Return the data below unaltered, but strip out the pictures.

++++ Record set

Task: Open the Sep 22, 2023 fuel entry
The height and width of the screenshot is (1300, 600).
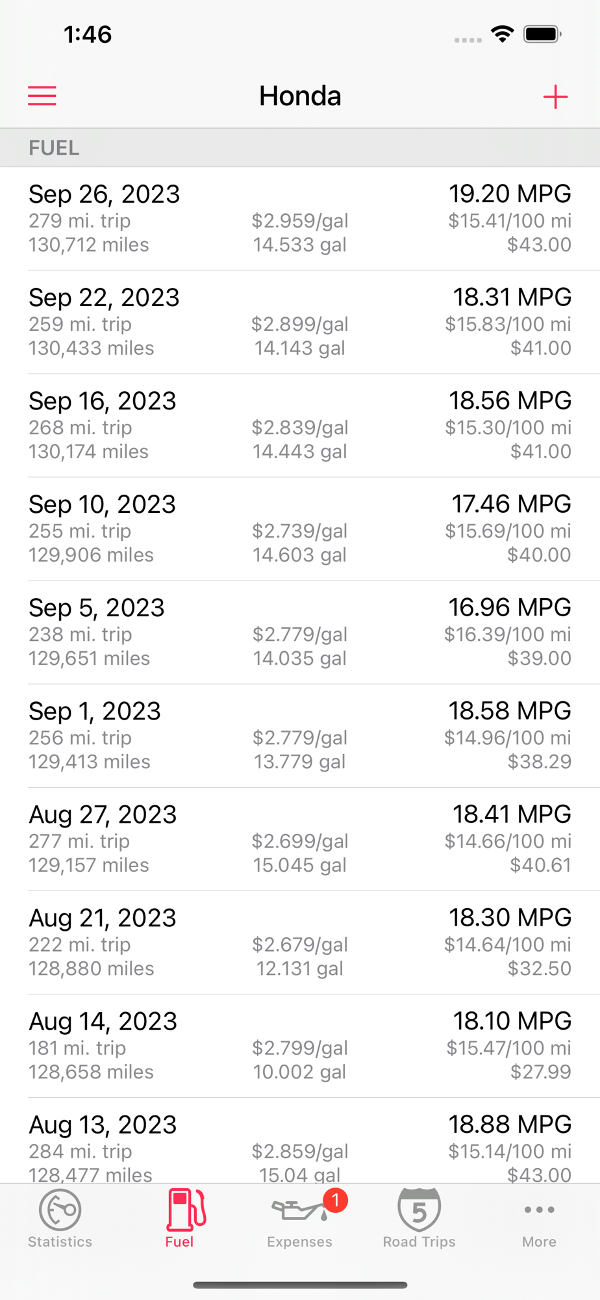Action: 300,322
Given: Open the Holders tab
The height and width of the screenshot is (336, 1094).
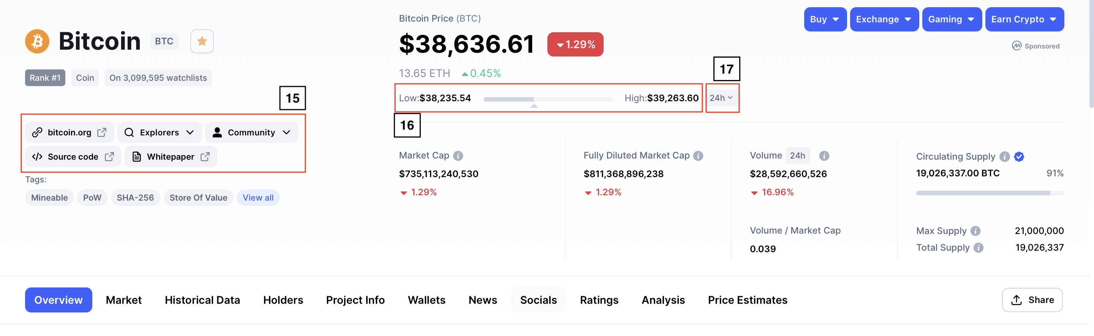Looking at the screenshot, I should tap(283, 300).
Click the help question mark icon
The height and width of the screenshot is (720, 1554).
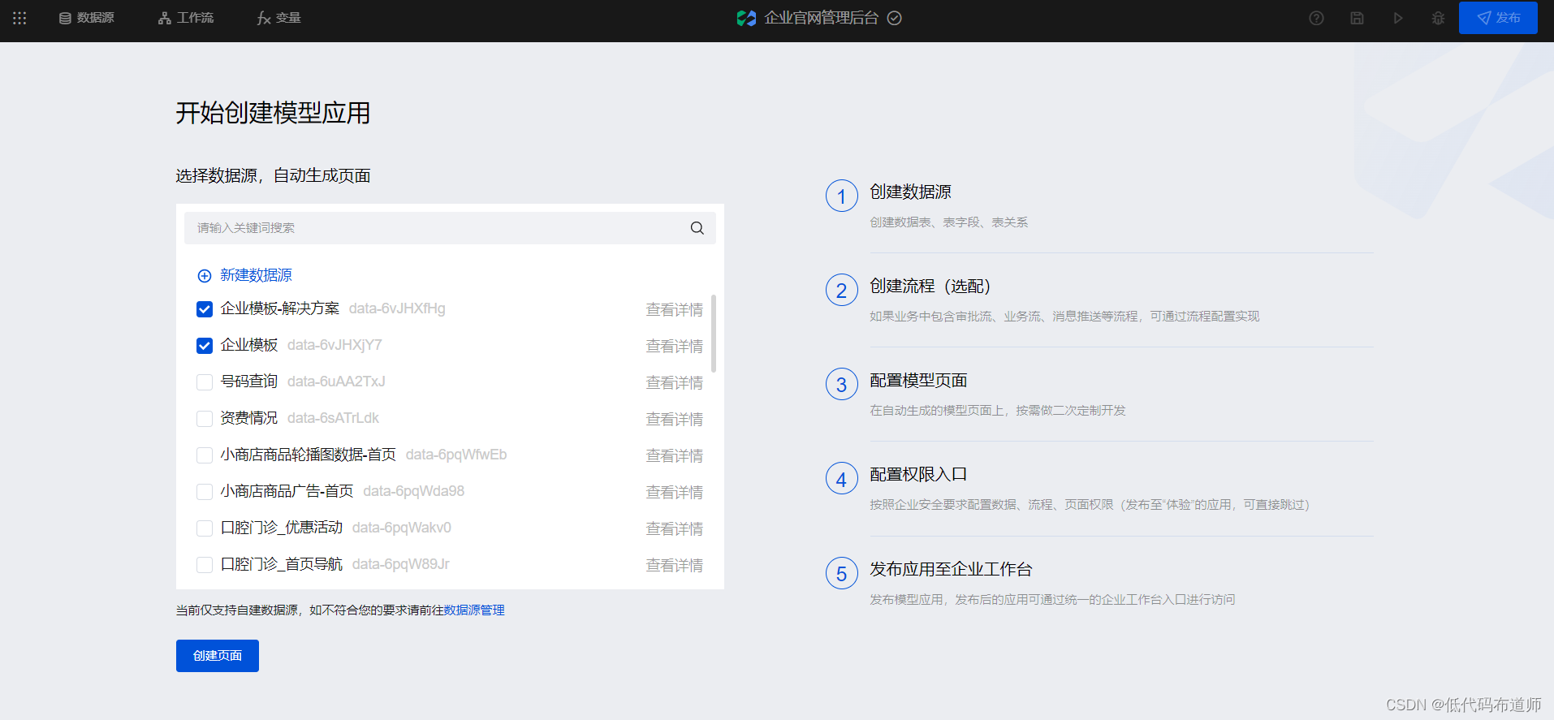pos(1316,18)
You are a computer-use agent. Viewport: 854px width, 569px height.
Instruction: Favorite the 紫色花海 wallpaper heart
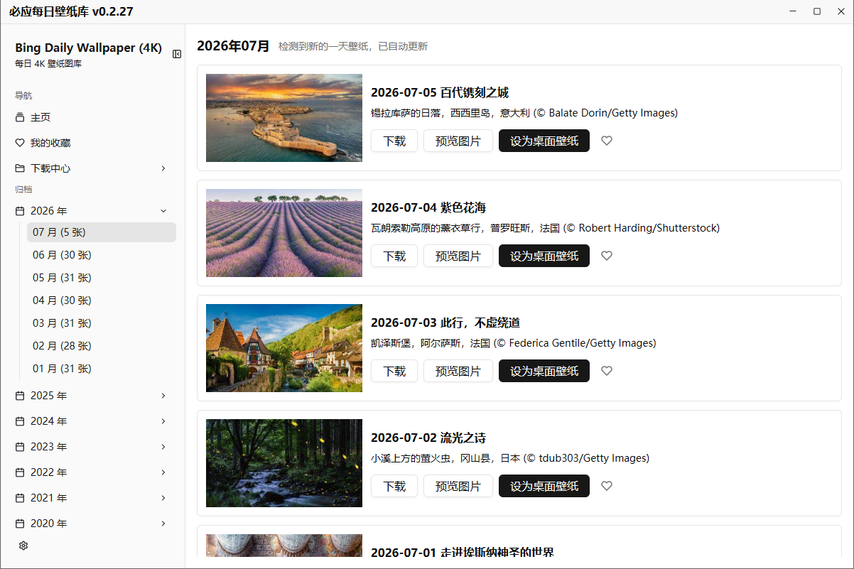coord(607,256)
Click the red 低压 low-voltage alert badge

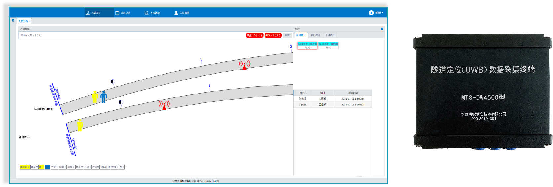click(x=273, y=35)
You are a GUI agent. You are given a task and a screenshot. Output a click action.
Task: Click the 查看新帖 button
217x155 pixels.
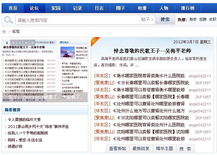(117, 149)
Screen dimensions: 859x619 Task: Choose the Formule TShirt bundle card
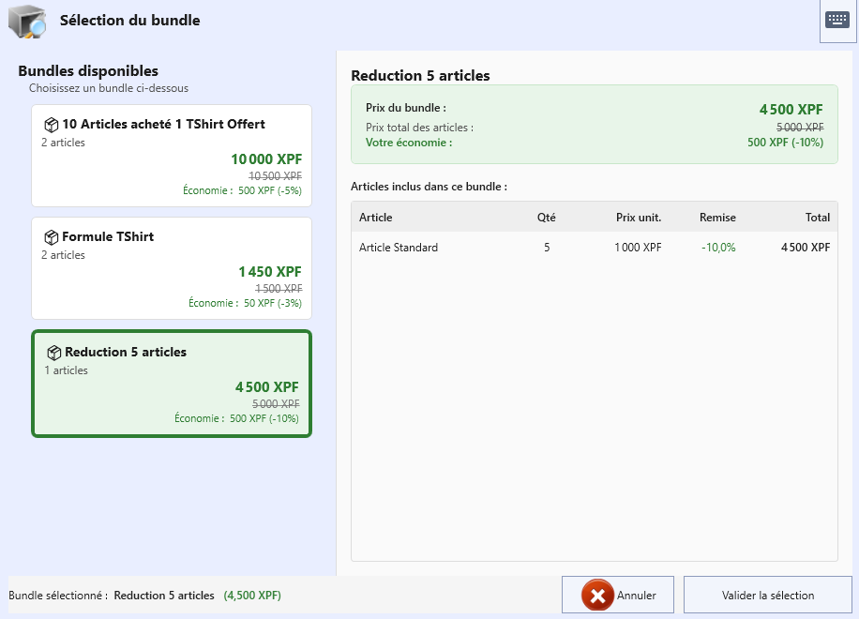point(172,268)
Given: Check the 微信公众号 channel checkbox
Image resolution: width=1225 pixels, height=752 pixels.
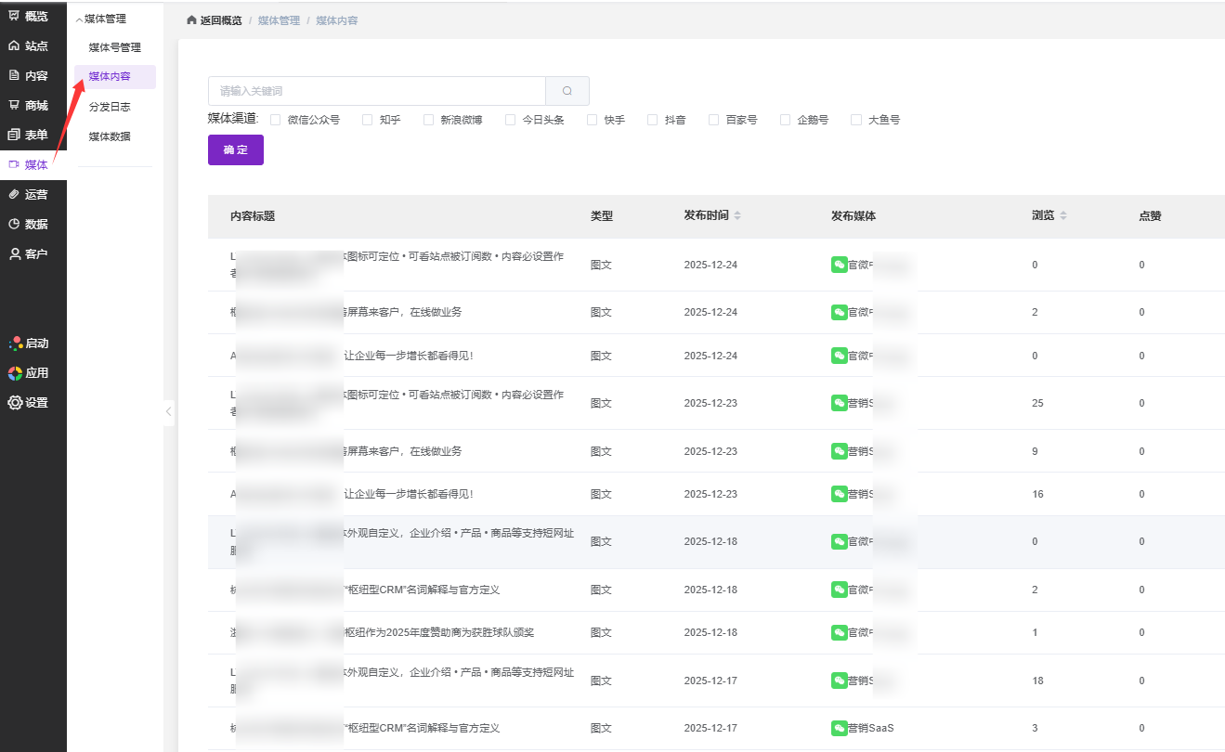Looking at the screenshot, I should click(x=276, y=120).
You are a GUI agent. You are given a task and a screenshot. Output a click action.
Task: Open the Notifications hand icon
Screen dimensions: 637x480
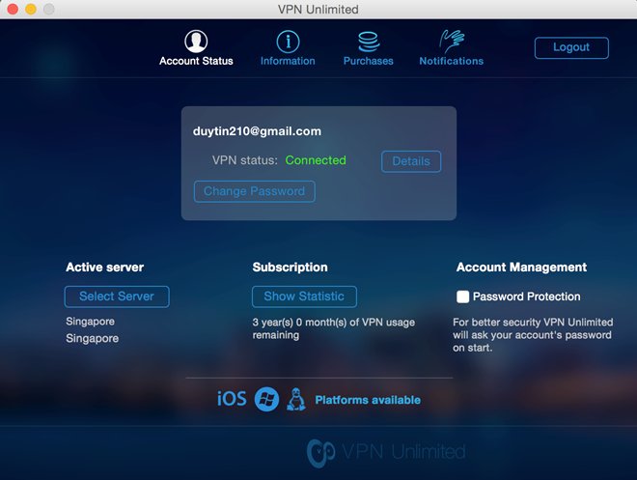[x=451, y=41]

++++++++

_Response_:
Task: Open the Sep 22, 2023 fuel entry
The height and width of the screenshot is (1300, 600).
Action: 300,322
Given: Open the Holders tab
The height and width of the screenshot is (336, 1094).
Looking at the screenshot, I should tap(283, 300).
Click the help question mark icon
The height and width of the screenshot is (720, 1554).
pos(1316,18)
You are a computer-use agent. Viewport: 854px width, 569px height.
Instruction: Favorite the 紫色花海 wallpaper heart
coord(607,256)
Click the red 低压 low-voltage alert badge

click(x=273, y=35)
You are a GUI agent. You are given a task and a screenshot. Output a click action.
Task: Click the 查看新帖 button
217x155 pixels.
(117, 149)
Screen dimensions: 859x619 Task: Choose the Formule TShirt bundle card
point(172,268)
Given: Check the 微信公众号 channel checkbox
Image resolution: width=1225 pixels, height=752 pixels.
Looking at the screenshot, I should click(x=276, y=120).
You are a GUI agent. You are given a task and a screenshot. Output a click action.
Task: Open the Notifications hand icon
Screen dimensions: 637x480
[x=451, y=41]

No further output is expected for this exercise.